Input material Block Start

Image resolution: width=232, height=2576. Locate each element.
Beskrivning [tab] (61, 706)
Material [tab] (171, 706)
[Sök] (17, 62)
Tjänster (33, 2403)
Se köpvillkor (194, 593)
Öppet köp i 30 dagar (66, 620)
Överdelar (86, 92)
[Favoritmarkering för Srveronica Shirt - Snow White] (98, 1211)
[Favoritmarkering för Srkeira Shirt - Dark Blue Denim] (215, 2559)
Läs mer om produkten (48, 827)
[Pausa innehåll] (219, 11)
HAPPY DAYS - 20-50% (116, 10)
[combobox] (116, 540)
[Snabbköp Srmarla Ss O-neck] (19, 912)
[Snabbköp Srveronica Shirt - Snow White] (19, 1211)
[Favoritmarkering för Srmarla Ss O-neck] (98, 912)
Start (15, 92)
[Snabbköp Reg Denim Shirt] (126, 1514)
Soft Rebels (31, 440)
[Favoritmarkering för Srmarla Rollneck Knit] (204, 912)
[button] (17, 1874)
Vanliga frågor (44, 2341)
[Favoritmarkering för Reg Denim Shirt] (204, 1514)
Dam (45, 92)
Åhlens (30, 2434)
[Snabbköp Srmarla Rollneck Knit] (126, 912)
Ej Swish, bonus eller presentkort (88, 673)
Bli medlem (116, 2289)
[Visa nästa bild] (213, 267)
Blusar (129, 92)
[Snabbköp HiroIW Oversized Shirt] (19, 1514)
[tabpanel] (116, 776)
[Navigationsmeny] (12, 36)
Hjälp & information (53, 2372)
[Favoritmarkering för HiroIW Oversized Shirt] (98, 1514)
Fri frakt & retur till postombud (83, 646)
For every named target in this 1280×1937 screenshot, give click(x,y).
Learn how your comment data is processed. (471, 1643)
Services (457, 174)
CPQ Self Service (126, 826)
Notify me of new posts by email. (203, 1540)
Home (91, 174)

Input material Block End

Make a precise copy of the records in their entirety.

## Answer to the exercise
Image resolution: width=232, height=2576. Locate each element.
Beskrivning [tab] (61, 706)
Material [tab] (171, 706)
[Sök] (17, 62)
Tjänster (33, 2403)
Se köpvillkor (194, 593)
Öppet köp i 30 dagar (66, 620)
Överdelar (86, 92)
[Favoritmarkering för Srveronica Shirt - Snow White] (98, 1211)
[Favoritmarkering för Srkeira Shirt - Dark Blue Denim] (215, 2559)
Läs mer om produkten (48, 827)
[Pausa innehåll] (219, 11)
HAPPY DAYS - 20-50% (116, 10)
[combobox] (116, 540)
[Snabbköp Srmarla Ss O-neck] (19, 912)
[Snabbköp Srveronica Shirt - Snow White] (19, 1211)
[Favoritmarkering för Srmarla Ss O-neck] (98, 912)
Start (15, 92)
[Snabbköp Reg Denim Shirt] (126, 1514)
Soft Rebels (31, 440)
[Favoritmarkering för Srmarla Rollneck Knit] (204, 912)
[button] (17, 1874)
Vanliga frågor (44, 2341)
[Favoritmarkering för Reg Denim Shirt] (204, 1514)
Dam (45, 92)
Åhlens (30, 2434)
[Snabbköp Srmarla Rollneck Knit] (126, 912)
Ej Swish, bonus eller presentkort (88, 673)
Bli medlem (116, 2289)
[Visa nästa bild] (213, 267)
Blusar (129, 92)
[Snabbköp HiroIW Oversized Shirt] (19, 1514)
[tabpanel] (116, 776)
[Navigationsmeny] (12, 36)
Hjälp & information (53, 2372)
[Favoritmarkering för HiroIW Oversized Shirt] (98, 1514)
Fri frakt & retur till postombud (83, 646)
For every named target in this 1280×1937 screenshot, give click(x,y).
Learn how your comment data is processed. (471, 1643)
Services (457, 174)
CPQ Self Service (126, 826)
Notify me of new posts by email. (203, 1540)
Home (91, 174)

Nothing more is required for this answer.